So Vanessa and I went with our friends to watch Captain America: Civil War last night. It was amazing.
After the movie, we all went out to a diner and over late-night milkshakes we talked about what made the movie so good. We touched on things like the dynamic action sequences, witty (often laugh-out-loud) dialogue, and, of course, the inclusion of Black Panther and SPIDER-MAN!
But one of the most important components in making this story a success lies in the excellent storytelling itself.
For those uninitiated, the story of Civil War revolves around the heroes of the Marvel Universe taking sides over a controversial piece of global legislation. The basic question is, "Do the countries of the world have the authority to direct the actions of the Avengers?"
Iron Man says YES. Captain America says NO.
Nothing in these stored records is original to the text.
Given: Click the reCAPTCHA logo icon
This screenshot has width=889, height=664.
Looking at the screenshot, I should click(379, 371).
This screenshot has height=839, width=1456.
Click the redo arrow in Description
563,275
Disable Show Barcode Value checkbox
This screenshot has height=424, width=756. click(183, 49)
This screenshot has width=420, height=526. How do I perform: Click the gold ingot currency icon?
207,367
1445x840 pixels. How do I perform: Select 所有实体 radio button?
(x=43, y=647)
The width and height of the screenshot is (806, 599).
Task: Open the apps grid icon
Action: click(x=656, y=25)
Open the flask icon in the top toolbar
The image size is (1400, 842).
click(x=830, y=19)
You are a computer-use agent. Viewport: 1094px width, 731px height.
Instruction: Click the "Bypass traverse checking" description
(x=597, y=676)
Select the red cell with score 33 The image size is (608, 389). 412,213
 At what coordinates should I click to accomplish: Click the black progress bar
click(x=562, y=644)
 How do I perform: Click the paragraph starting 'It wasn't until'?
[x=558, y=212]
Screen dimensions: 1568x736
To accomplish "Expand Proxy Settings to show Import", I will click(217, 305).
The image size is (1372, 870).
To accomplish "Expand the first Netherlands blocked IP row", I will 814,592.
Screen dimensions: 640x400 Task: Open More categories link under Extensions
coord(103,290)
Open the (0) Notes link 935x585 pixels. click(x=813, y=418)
What Civil War accomplished in their storytelling, however, was the equal justification of both of these choices. We, as the audience, understand and expect Iron Man's acceptance of the new global legislation. Likewise, we can empathize with the choices of Captain America. The same can be said for every other character in the movie. No matter where we fall personally on the spectrum of the issue at hand (should superheroes submit their powers to a global authority) we can at least acknowledge the validity of everyone else's choice.
The takeaway from this movie, as an author, is the importance of justified character motivations. Every choice by every character has to be earned within the story. Villains cannot do evil stuff just because they're bad. Within the framework of that character there must be some reason why an "evil" choice seems legitimate. Likewise, when heroes do something heroic, there must exist within the story a justification for their choice (and "just because" is never good enough).
We can contrast this to the turning point of DC and Warner Brother's Batman v. Superman when the two heroes reconcile over the shared first name of their respective mothers. This is a weak motivation that does not justify the subsequent truce AT BEST. At worst, it is the hallmark of lazy storytelling, and the belief that the audience will blindly accept any slop put up on the screen.
This is why DC continues to fail when it comes to movies, and Marvel reigns as king.
Storytelling (and character motivation) makes all the difference.